00:00 - 00:00
2024-10-30
Source: https://www.cuhk.edu.cn/en/article/14640
Professor Jim Dai, Dean of the School of Data Science at The Chinese University of Hong Kong, Shenzhen (CUHK-Shenzhen), has been awarded the 2024 John von Neumann Theory Prize at the INFORMS Annual Meeting in Seattle, USA. The prize recognizes his fundamental and sustained contributions to stochastic systems theory, particularly his seminal work on stochastic network stability and heavy traffic diffusion approximations.
The John von Neumann Theory Prize, the highest honour in operations research and management science, celebrates scholars who have made foundational and sustained contributions to the field.
Professor Jim Dai (centre) with INFORMS President Julie Swann (left) and INFORMS Executive Director Elena Gerstmann (right) at the award ceremony
At the award ceremony, Professor Julie Swann, the 2024 INFORMS President, and Professor John Tsitsiklis, Prize Committee Chair, highlighted Professor Dai’s distinctive approach: “His work is motivated by models that arise in manufacturing and networking, which he connects to paradigmatic mathematical problems.
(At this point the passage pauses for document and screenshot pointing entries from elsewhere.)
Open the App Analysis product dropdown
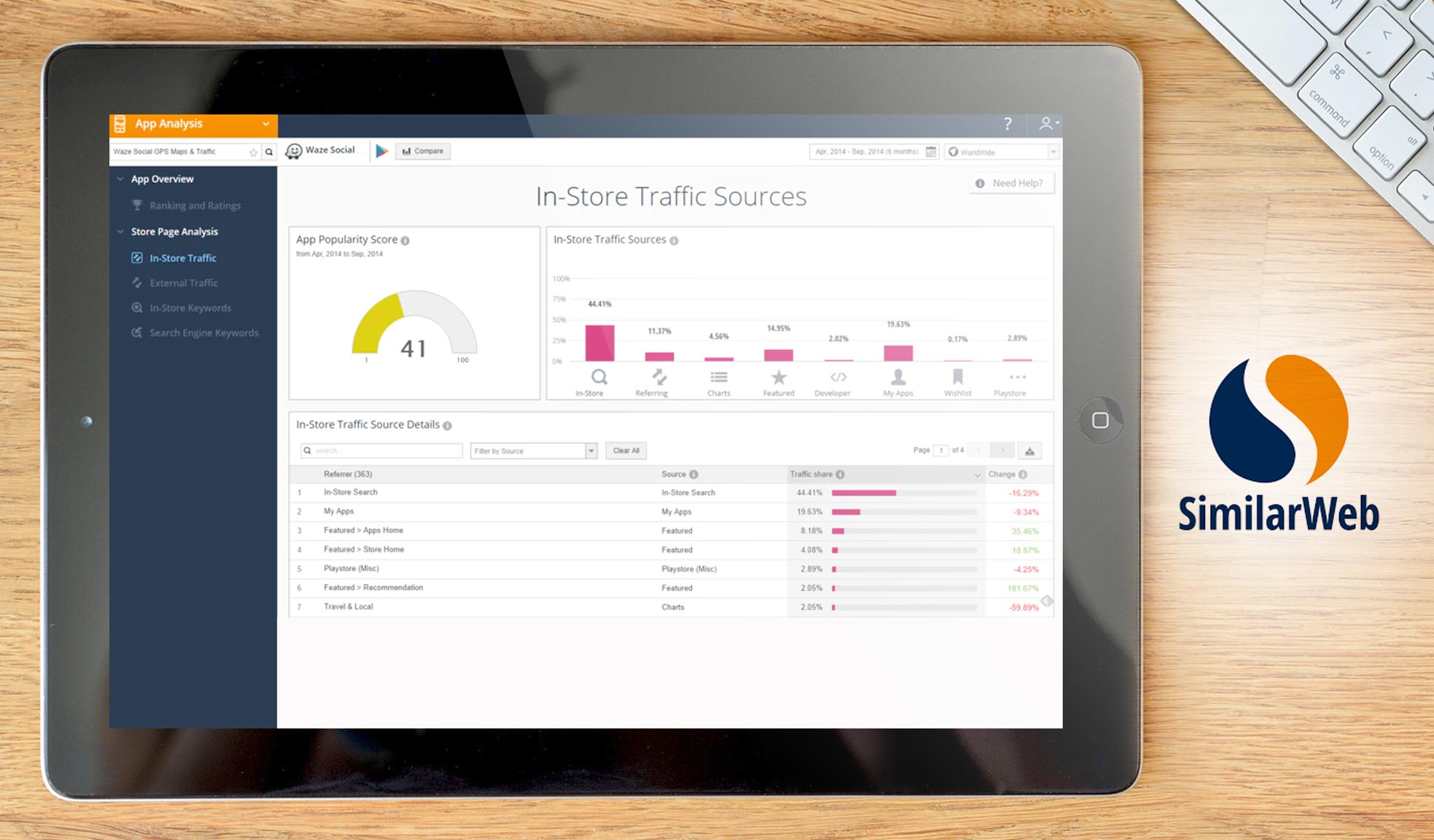 (266, 124)
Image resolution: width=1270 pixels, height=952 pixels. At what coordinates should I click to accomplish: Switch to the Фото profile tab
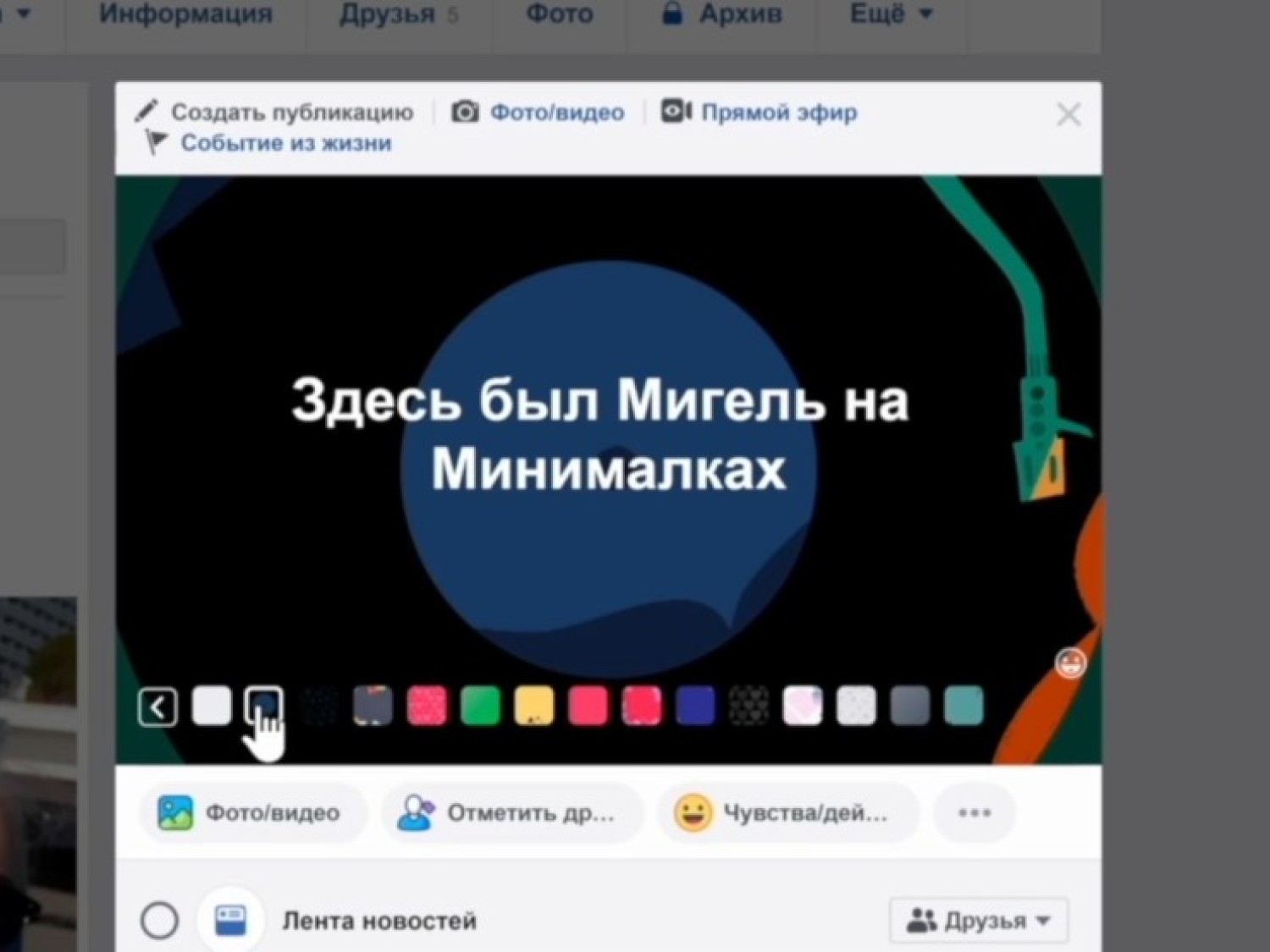click(559, 14)
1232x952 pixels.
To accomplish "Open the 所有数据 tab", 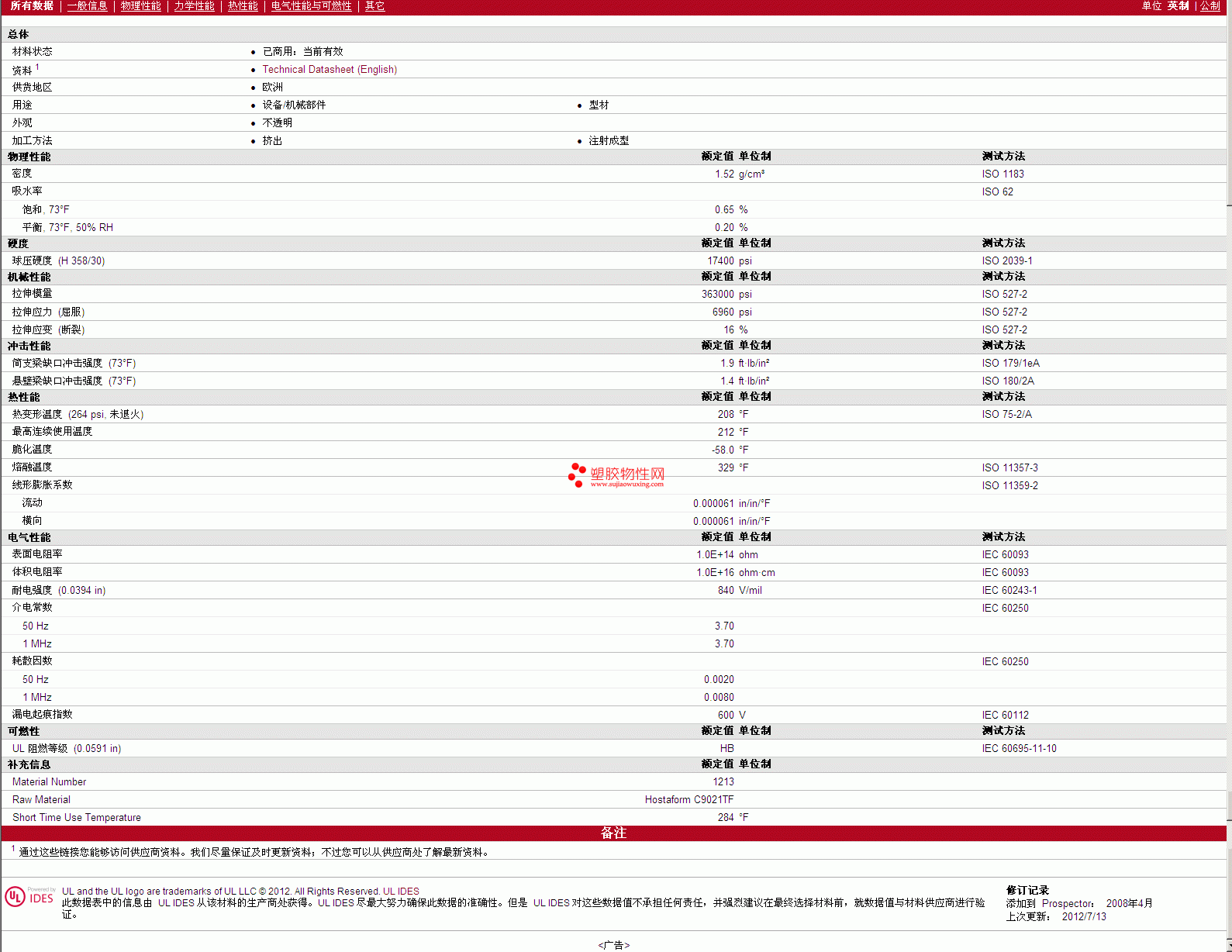I will pyautogui.click(x=32, y=6).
His work is distinguished by intellectual taste, mathematical depth, and profound originality. Additionally, he has been a leading educator and mentor with a very strong record of service to the profession”.
Professor Dai’s award particularly recognizes his seminal 1995 paper, “On positive Harris recurrence of multiclass queueing networks: A unified approach via fluid limit models”. This groundbreaking work established a pioneering connection between fluid model stability and the positive recurrence of general state-space Markov processes, such as those describing queueing networks. In this pivotal contribution, he demonstrated that under very general conditions, the stability of a deterministic fluid model implies the stability of the stochastic process model. This approach has since become a cornerstone in the field of stochastic networks and has laid the foundation for numerous subsequent developments by both Dai and others.
Beyond fluid analysis, Professor Dai has made substantial contributions to the broader field of stochastic networks. His achievements include developing heavy traffic diffusion approximations for multiclass service stations with Markovian feedback, producing a notable counterexample about the (non)existence of diffusion approximations (in collaboration with Wang), and introducing new methodologies for obtaining quantitative bounds for diffusion approximations based on Stein's method. He has also advanced the scope and asymptotic optimality of max-weight scheduling, among other significant contributions to the field.
Professor Jim Dai
Professor Jim Dai currently holds dual appointments as the Leon C. Welch Professor of Engineering at Cornell University’s School of Operations Research and Information Engineering, and Dean of the School of Data Science at The Chinese University of Hong Kong, Shenzhen. Prior to joining Cornell in 2012, he served at Georgia Institute of Technology from 1990, where he was appointed Edenfield Professor in 2007. His distinguished career includes positions as Special Term Professor at Tsinghua University’s School of Economics and Management (2002-2018) and James Riley Distinguished Visiting Professor at the National University of Singapore (2009-2011).
After completing his bachelor’s and master’s degrees in mathematics at Nanjing University, Professor Dai earned his PhD in Mathematics from Stanford University in 1990. His exceptional contributions to the field have been recognised through numerous prestigious awards, including the National Science Foundation’s Young Investigator Award (formerly Presidential Young Scientist Award) in 1994, the INFORMS Applied Probability Society’s Erlang Prize in 1998, and Best Paper Awards from the same society in both 1997 and 2017. Notably, he is the first Chinese scholar to receive the ACM SIGMETRICS Achievement Award (2018). Professor Dai served as Editor-in-Chief of Mathematics of Operations Research, a leading journal in the field, from 2012 to 2019. He is a Fellow of both the Institute of Mathematical Statistics (IMS) and the Institute for Operations Research and the Management Sciences (INFORMS).
John von Neumann Theory Prize
The John von Neumann Theory Prize stands as the highest honour in operations research and management science, recognising scholars who have made fundamental and sustained contributions to the field. Established in 1975, the prize is awarded annually at the INFORMS Annual Meeting, celebrating work that demonstrates enduring academic impact through its significance, innovation, depth, and scientific excellence over many years.
The prize’s prestigious history is marked by extraordinary recipients, beginning with George B. Dantzig, the inventor of the simplex algorithm for linear programming, who received the inaugural award in 1975. The following year, the prize was awarded to Richard E. Bellman, known as the father of dynamic programming—his algorithmic principles later became foundational to technologies like AlphaGo. The prize’s exceptional standing in the academic community is further evidenced by the fact that six of its fifty recipients have also been awarded the Nobel Prize in Economic Sciences.